Tom King a travaillé au contre-terrorisme de la CIA avant d'écrire des comics, et il a dit que ce qu'il en avait rapporté était un intérêt pour ce que les dégâts font aux gens qui continuent malgré tout. C'est toute l'étagère, et c'est pourquoi les réactions se séparent si nettement.
Précision utile : on parle d'omnibus VO, les éditions américaines en anglais, pas des rééditions traduites publiées en France.
Aucun run Batman moderne ne divise autant les lecteurs. Être clair sur les raisons est plus utile que de le recommander.
Ce qui définit son écriture
La répétition comme structure. Il répète délibérément des phrases, des cases et des temps forts, de sorte que le sens s'accumule par variation plutôt que par intrigue. Quand cela marche, une réplique lue quatre fois frappe comme un marteau à la cinquième. Quand cela ne marche pas, cela se lit comme du surplace.
La grille. Il écrit pour des compositions de page rigides, la plus célèbre étant neuf cases égales, ce qui impose un rythme régulier et rend significative toute rupture. C'est une discipline formelle que presque personne d'autre ne s'impose dans le comic de super-héros grand public.
Le traumatisme comme sujet réel. Son Batman n'est pas une enquête avec une couleur émotionnelle. C'est un livre sur la question de savoir si une personne bâtie à partir d'une catastrophe d'enfance est capable d'être heureuse, et il s'y tient sur toute sa longueur.
Des fins qui retiennent. Il résiste à la catharsis. Les arcs se terminent bien plus souvent sur un temps non résolu que sur une victoire, ce qui est le choix honnête ou le choix frustrant selon ce que vous êtes venu chercher.
Le run Batman
Batman by Tom King Omnibus Vol. 1, 776 pages, et Vol. 2, 800 pages, réunissent le run.
L'intrigue, dite simplement : Batman décide qu'il veut être heureux, s'engage avec Catwoman vers le mariage, et le livre examine si le personnage peut survivre à l'obtention de ce qu'il désire. Autour de cela se trouvent quelques-uns des épisodes les plus ambitieux formellement publiés par DC dans la décennie, et des passages où il ne se passe presque rien, volontairement.
Ceux qui aiment ce run le considèrent comme la seule histoire de Batman qui prenne sa vie intérieure au sérieux. Ceux qui lui en veulent y voient un livre lent qui passe mille pages à éviter d'être un comic de Batman. Les deux descriptions sont exactes. Laquelle vous adopterez dépend de ce que vous attendez du personnage, et cela vaut la peine d'en décider avant de dépenser l'argent.
Pour un run Batman construit à l'inverse — escalade, horreur, de l'intrigue à chaque épisode — le guide Scott Snyder traite l'alternative évidente.
Les années Grayson
Grayson: The Superspy Omnibus, 512 pages, est le livre à lire si le run Batman paraît trop lourd, et il est réellement sous-estimé.

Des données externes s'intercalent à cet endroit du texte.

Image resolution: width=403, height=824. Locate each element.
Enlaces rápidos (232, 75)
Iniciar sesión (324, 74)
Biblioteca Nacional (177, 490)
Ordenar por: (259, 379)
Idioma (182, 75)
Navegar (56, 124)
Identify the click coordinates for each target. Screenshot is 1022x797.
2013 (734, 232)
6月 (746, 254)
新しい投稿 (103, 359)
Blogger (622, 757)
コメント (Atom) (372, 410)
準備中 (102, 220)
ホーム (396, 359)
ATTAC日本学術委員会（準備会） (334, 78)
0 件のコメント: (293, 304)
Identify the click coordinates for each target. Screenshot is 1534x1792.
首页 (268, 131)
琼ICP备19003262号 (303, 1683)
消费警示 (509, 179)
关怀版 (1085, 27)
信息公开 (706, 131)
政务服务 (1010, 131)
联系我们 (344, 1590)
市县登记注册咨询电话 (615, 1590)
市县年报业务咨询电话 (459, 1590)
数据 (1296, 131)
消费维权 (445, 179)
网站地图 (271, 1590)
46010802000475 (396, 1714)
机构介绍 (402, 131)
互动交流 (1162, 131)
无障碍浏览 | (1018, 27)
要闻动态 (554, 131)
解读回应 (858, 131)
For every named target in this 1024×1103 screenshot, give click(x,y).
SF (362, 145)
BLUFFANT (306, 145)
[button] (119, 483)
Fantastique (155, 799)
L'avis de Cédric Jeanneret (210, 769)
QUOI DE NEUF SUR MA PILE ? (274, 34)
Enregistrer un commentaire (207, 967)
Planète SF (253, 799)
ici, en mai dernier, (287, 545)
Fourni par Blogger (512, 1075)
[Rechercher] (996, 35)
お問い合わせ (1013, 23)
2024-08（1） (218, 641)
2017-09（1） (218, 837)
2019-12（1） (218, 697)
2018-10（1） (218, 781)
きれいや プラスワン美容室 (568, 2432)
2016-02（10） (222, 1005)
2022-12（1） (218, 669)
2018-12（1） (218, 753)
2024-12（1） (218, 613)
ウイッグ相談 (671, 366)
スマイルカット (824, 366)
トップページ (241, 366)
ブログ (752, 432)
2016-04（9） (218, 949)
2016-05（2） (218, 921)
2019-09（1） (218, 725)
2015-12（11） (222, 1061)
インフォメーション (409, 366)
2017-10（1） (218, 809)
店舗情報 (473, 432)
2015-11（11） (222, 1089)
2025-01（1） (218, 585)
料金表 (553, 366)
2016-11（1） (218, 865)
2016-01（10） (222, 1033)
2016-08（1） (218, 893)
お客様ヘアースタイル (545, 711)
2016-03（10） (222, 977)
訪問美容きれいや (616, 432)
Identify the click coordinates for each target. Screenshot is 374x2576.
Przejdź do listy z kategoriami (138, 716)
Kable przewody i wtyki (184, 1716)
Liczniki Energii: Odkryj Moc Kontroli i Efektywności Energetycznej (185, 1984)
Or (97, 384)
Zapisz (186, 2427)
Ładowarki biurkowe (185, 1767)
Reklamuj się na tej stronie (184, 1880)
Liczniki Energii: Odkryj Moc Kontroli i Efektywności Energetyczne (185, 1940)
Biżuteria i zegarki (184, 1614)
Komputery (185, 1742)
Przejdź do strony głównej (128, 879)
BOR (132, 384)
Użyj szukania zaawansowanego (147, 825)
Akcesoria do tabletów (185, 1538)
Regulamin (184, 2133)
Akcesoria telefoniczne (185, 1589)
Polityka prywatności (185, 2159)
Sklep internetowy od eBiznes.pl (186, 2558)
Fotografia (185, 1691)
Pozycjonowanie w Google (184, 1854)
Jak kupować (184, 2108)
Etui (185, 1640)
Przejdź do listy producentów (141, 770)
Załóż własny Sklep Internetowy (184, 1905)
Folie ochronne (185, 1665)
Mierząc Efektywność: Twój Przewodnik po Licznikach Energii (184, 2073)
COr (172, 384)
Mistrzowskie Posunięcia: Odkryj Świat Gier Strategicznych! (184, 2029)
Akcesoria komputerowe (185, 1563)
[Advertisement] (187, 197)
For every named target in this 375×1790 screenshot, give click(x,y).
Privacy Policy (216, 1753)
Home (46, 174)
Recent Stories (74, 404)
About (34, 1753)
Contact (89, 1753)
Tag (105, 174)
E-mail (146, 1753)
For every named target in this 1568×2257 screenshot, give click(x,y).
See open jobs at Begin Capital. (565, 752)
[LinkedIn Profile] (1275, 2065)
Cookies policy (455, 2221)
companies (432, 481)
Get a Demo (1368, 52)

Dick Grayson perd son identité secrète et part en infiltration comme espion : le résultat est rapide, drôle et joueur structurellement d'une façon que le run Batman s'autorise rarement. C'est la chose la plus purement divertissante de l'étagère et la recommandation la plus facile.
Nightwing: Rebirth Omnibus, 1 496 pages, prolonge l'histoire de ce personnage jusqu'à l'époque traitée dans le guide Bruno Redondo, avec une équipe créative tournante.
Ce qu'on peut obtenir à un moment donné se trouve en haut de la page Tom King. Pour constituer une collection DC plus large, la page DC omnibus est l'endroit où chercher.
Par où commencer
Une seule recommandation, et ce n'est délibérément pas la célèbre : Grayson: The Superspy Omnibus. Il montre la maîtrise formelle sans le poids émotionnel, il est court, et il vous dira si vous aimez sa façon de construire une page avant de vous engager sur 1 576 pages d'un Batman triste.
Si vous savez déjà que vous voulez le run Batman, commencez au Vol. 1 et lisez-le comme un roman plutôt que comme un mensuel. Il ne survit pas au picorage.
Pour qui cette étagère n'est pas faite
C'est le cas le plus net de nos étagères où la réponse honnête est que beaucoup de lecteurs n'y trouveront pas leur compte. Si vous voulez un Batman qui résout des crimes, si la répétition vous paraît du remplissage, ou si vous attendez d'un comic de super-héros qu'il se conclue, ce run vous agacera très longtemps et à un coût considérable. Ceux qui l'adorent n'ont pas tort non plus — ils y trouvent ce qu'aucun autre livre de Batman n'offre — mais ce n'est pas une recommandation sûre, et prétendre le contraire serait vous rendre un mauvais service.